ML Security PapersGenerative Model Inversion Through the Lens of the Manifold Hypothesis
Xiong Peng 1, Bo Han 1, Fengfei Yu 1, Tongliang Liu 2, Feng Liu 3, Mingyuan Zhou 4
Published on arXiv
2509.20177
Model Inversion Attack
OWASP ML Top 10 — ML03
Key Finding
A training objective explicitly promoting gradient-manifold alignment increases model vulnerability to MIAs, and a training-free inversion enhancement achieves consistent improvements over state-of-the-art generative MIAs
Model inversion attacks (MIAs) aim to reconstruct class-representative samples from trained models. Recent generative MIAs utilize generative adversarial networks to learn image priors that guide the inversion process, yielding reconstructions with high visual quality and strong fidelity to the private training data. To explore the reason behind their effectiveness, we begin by examining the gradients of inversion loss with respect to synthetic inputs, and find that these gradients are surprisingly noisy. Further analysis reveals that generative inversion implicitly denoises these gradients by projecting them onto the tangent space of the generator manifold, filtering out off-manifold components while preserving informative directions aligned with the manifold.
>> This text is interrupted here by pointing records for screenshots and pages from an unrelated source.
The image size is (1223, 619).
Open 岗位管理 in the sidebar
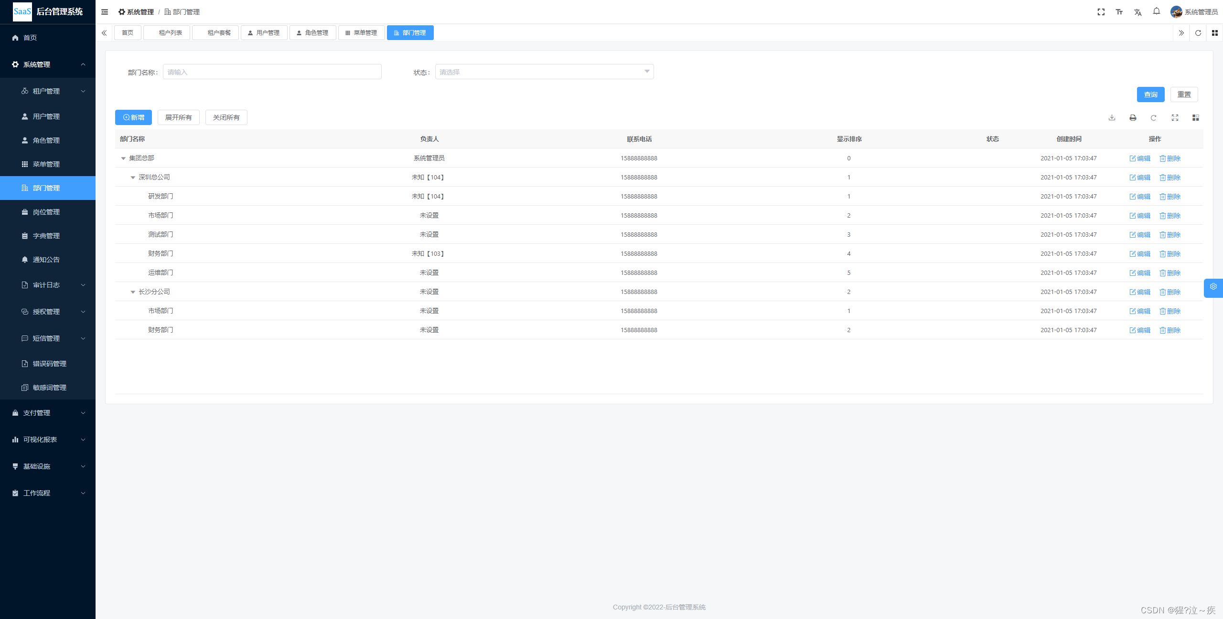[46, 212]
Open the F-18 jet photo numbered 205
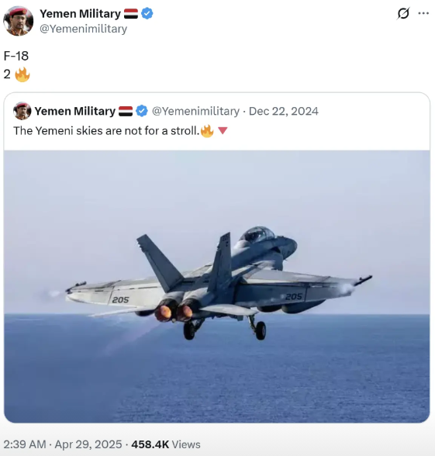The image size is (435, 456). [217, 286]
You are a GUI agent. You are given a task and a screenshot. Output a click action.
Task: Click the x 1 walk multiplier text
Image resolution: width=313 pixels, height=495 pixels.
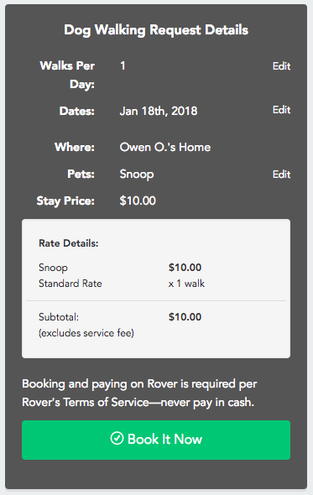click(186, 284)
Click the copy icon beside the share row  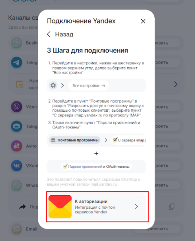(x=172, y=207)
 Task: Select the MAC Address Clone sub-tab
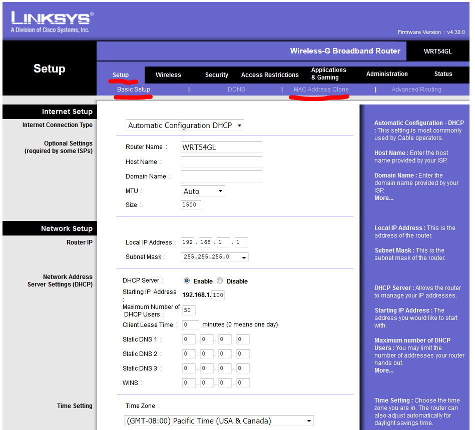pos(321,90)
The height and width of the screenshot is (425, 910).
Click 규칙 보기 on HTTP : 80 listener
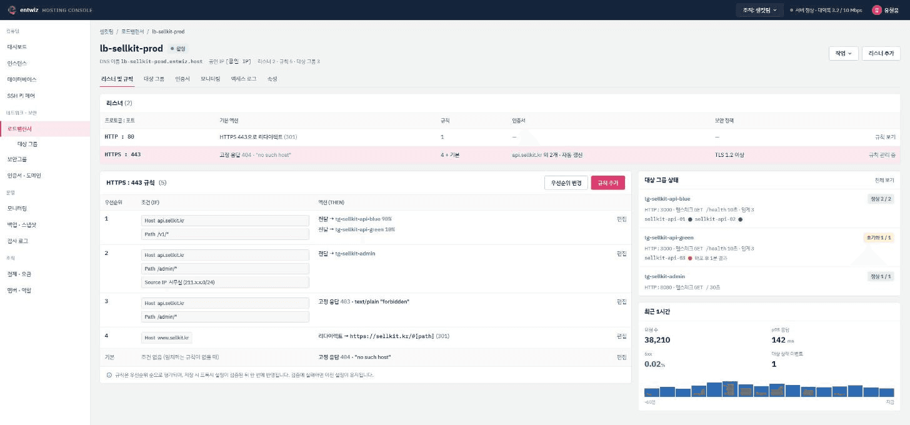pos(885,136)
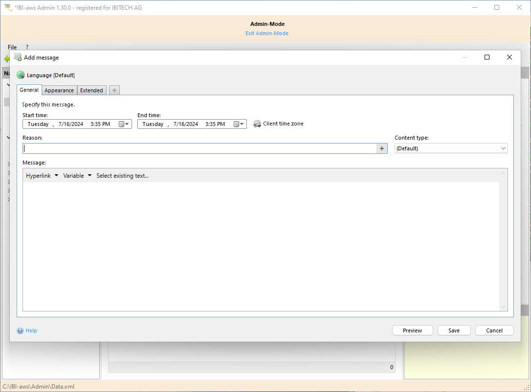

Our empirical measurements show that, in models trained with standard supervision, loss gradients often exhibit large angular deviations from the data manifold, indicating poor alignment with class-relevant directions. This observation motivates our central hypothesis: models become more vulnerable to MIAs when their loss gradients align more closely with the generator manifold. We validate this hypothesis by designing a novel training objective that explicitly promotes such alignment. Building on this insight, we further introduce a training-free approach to enhance gradient-manifold alignment during inversion, leading to consistent improvements over state-of-the-art generative MIAs.
Key Contributions
- Theoretical insight that generative MIAs implicitly denoise noisy inversion gradients by projecting them onto the GAN generator manifold's tangent space
- Empirical validation of the hypothesis that models become more vulnerable to MIAs when their loss gradients align closely with the generator manifold
- A novel training objective promoting gradient-manifold alignment and a complementary training-free inversion enhancement, both yielding consistent improvements over state-of-the-art generative MIAs
🛡️ Threat Analysis
The paper directly studies model inversion attacks — adversaries reconstructing class-representative private training data from trained models. It analyzes the mechanism behind generative MIAs, proposes a training objective that increases model vulnerability to inversion, and introduces a training-free method to improve attack effectiveness, all within a concrete data-reconstruction threat model.